Mit Clooney im All: Filmfest Venedig gestartet
Venedig (dpa) - Sich treiben lassen, neue Welten entdecken, an seine Grenzen kommen - all das gehört zu den Zielen von Filmfestivals. Schließlich sollen die Filme Neues erforschen und möglichst den Horizont erweitern.
Vor diesem Hintergrund scheint das Werk „Gravity“ dann auch bestens als Eröffnungsfilm der diesjährigen Internationalen Festspiele Venedig geeignet: Der Film des Mexikaners Alfonso Cuarón spielt im All, durch das die Hollywoodstars George Clooney und Sandra Bullock als Astronauten zu Forschungszwecken schweben.

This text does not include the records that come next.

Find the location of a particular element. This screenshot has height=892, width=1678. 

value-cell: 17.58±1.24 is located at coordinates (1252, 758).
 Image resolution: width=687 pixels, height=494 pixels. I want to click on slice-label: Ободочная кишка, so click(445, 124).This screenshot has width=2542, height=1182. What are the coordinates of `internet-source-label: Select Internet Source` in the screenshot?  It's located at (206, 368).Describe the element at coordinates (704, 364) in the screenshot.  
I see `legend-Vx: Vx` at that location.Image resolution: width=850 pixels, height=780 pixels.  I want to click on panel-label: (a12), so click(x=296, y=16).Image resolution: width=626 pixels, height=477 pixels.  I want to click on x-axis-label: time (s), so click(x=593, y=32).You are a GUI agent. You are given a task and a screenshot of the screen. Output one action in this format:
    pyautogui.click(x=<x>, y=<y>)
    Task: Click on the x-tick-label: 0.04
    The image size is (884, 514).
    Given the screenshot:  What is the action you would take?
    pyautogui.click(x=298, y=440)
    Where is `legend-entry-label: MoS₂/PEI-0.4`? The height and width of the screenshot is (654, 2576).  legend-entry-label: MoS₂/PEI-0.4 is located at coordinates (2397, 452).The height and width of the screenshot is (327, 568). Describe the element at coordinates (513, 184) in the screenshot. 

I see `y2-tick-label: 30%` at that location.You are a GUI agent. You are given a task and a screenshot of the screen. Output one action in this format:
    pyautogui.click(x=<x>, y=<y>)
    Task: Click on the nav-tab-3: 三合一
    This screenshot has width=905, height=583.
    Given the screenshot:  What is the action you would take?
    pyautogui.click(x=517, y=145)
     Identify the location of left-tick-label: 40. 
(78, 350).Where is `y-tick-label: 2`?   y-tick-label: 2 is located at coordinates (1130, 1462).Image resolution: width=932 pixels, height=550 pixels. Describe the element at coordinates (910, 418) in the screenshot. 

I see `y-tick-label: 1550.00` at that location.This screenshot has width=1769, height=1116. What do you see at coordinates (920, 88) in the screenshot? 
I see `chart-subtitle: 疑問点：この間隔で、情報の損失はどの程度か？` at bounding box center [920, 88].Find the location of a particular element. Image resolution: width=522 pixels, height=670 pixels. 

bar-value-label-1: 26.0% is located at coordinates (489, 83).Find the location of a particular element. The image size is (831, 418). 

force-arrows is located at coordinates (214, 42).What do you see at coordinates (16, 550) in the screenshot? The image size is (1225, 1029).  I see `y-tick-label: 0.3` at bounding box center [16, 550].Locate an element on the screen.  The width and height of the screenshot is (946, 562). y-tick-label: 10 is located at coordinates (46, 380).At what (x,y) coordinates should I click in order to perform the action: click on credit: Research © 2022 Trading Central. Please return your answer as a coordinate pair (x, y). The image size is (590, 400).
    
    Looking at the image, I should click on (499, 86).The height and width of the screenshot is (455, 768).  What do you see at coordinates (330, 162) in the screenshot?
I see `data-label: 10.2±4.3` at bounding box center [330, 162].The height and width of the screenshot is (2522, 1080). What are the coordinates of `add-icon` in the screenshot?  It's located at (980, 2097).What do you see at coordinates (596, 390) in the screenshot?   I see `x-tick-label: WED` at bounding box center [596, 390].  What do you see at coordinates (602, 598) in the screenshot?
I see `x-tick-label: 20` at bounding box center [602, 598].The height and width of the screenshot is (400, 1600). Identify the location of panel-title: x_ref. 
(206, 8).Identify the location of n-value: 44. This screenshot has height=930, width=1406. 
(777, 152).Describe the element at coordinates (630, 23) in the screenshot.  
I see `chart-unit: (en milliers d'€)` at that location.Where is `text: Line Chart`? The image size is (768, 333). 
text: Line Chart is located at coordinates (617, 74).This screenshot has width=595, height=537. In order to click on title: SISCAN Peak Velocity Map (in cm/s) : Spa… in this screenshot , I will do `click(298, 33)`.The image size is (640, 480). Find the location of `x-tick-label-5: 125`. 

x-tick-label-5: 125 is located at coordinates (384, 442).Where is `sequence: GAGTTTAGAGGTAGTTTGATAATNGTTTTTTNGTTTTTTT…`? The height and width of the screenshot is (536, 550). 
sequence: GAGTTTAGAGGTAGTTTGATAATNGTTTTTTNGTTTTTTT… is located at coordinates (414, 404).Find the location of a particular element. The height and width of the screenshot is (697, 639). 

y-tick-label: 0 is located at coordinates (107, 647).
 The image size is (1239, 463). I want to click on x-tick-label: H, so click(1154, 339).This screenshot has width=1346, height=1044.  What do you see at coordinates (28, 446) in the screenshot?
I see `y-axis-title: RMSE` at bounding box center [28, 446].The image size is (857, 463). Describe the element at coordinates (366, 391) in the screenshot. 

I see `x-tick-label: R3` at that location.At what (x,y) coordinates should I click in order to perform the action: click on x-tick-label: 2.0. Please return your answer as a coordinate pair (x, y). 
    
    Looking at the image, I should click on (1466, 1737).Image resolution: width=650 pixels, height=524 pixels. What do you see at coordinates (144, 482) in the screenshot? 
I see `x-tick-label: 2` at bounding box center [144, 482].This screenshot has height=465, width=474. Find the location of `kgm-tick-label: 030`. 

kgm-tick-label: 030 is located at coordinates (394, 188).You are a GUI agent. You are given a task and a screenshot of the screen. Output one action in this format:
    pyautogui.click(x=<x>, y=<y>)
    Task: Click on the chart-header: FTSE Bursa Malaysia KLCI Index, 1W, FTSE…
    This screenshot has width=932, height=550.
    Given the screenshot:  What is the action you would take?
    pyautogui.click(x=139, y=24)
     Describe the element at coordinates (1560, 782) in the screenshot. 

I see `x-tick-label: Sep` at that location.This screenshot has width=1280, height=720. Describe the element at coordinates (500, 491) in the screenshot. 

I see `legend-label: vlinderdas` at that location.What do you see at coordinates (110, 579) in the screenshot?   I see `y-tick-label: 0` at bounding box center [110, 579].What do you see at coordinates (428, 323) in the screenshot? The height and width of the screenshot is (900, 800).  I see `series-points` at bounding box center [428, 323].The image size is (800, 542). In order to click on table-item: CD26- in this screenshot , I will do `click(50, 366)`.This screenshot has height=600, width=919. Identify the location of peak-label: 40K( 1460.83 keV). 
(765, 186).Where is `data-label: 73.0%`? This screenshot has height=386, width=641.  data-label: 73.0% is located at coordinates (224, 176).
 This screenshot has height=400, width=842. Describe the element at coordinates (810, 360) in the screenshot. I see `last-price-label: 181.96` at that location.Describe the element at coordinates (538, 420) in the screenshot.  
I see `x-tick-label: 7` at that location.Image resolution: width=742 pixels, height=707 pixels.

Glamouröser Nebeneffekt: Zur Eröffnung der 70. Festspiele reisten Bullock und Venedig-Stammgast Clooney, beide ohne Begleitung, an den Lido - und ließen sich am roten Teppich ausgiebig Zeit für Autogramme und Fotos mit den Fans.
Auch Jurymitglieder wie die einstige „Star Wars“-Darstellerin Carrie Fisher und die Französin Virginie Ledoyen - im hellen, rückenfreien Kleid - sorgten bei der abendlichen Gala für Blitzlichgewitter.
Es ist ein ungewöhnliches Werk, das Cuarón da vorlegt. Denn sein „Gravity“ ist Actionfilm ohne offensichtlich pumpendes Adrenalin. Stattdessen wirkt wegen der Schwerelosigkeit des Alls alles entschleunigt und irgendwie sanfter - dafür aber nicht weniger dramatisch: Als die beiden Astronauten Dr. Stone (Bullock) und Matt Kowalsky (Clooney) bei einem Außeneinsatz im All arbeiten, kommt es zur Katastrophe, und sie sind völlig auf sich allein gestellt. Das Space-Shuttle ist schon nach wenigen Minuten durch einen Metallschauer zerlegt, die anderen Astronauten sind tot. Die Verbindung zur Erde ist abgebrochen und der Sauerstoffgehalt in Dr. Stones Raumanzug sinkt dramatisch.
Diese düstere Ausgangssituation unterlegt Cuarón („Children of Men“) allerdings nicht mit ebenso düsteren Bildern. Im Gegenteil: Wie die beiden Überlebenden durchs All und zur vielleicht rettenden Internationalen Raumstation ISS treiben, ist auf bizarre Weise schön anzusehen - da sind zum Beispiel ein spektakulärer Sonnenaufgang, ein Panoramablick über die Erde. Und das alles in 3D. Allerdings verzichtet Cuarón darauf, seinen Protagonisten wirkliche Tiefe zu verleihen oder die Dramatik des Geschehens spürbar werden zu lassen. Das kann daher, auch wegen der pathetisch überzeichneten Schluss-Sequenz, letztlich nicht völlig überzeugen.
Bei der Pressekonferenz mit den beiden Hauptdarstellern spielte das wenig später aber keine Rolle mehr. Stattdessen ließ Clooney wie gewohnt seinen Charme spielen, scherzte gut gelaunt und plauderte aus, dass er mit seiner „guten Freundin Sandy“ Yoga gemacht habe, um sich auf die Rolle vorzubereiten. Anders als sein Charakter habe er sich auch nicht allein gefühlt - „da waren einfach immer zu viel Crewleute um uns herum“.
Bullock wurde da etwas ernster und erzählte, dass sie engen Kontakt zu Astronauten der ISS hatte. „Ich habe teilweise ganz blöde Fragen gestellt, wie "Wie geht man auf die Toilette?".“ Dabei habe sie jedoch größten Respekt vor den Astronauten bekommen. „Sie sind da oben, weil sie sich Gedanken ums Leben - um unser Leben - machen. Das hat mich demütig werden lassen.“
Chancen auf einen Preis in Venedig hat „Gravity“ nicht, denn der Film läuft außer Konkurrenz. Im Wettbewerb konkurrieren bis zum Samstag kommender Woche dafür 20 weitere Werke um den Goldenen Löwen. Darunter ist mit Philip Gröning auch ein deutscher Regisseur, der sein Drama „Die Frau des Polizisten“ um Gewalt in der Ehe ins Rennen schickt.
„Wir werden einen Film gewinnen lassen, der uns alle überrascht“, verkündete Jury-Präsident Bernardo Bertolucci („Der letzte Tango in Paris“) kurz vor der Eröffnung. „Ich hoffe, es wird ein Film sein, mit dem niemand rechnet.“ Festivaldirektor Alberto Barbera versprach zudem, die diesjährige Ausgabe werde vor allem eines: unterhalten. Das sei ein wichtiges Charakteristikum seiner Auswahl. Mit „Gravity“ als Auftakt ist ihm das jedenfalls schon mal gelungen.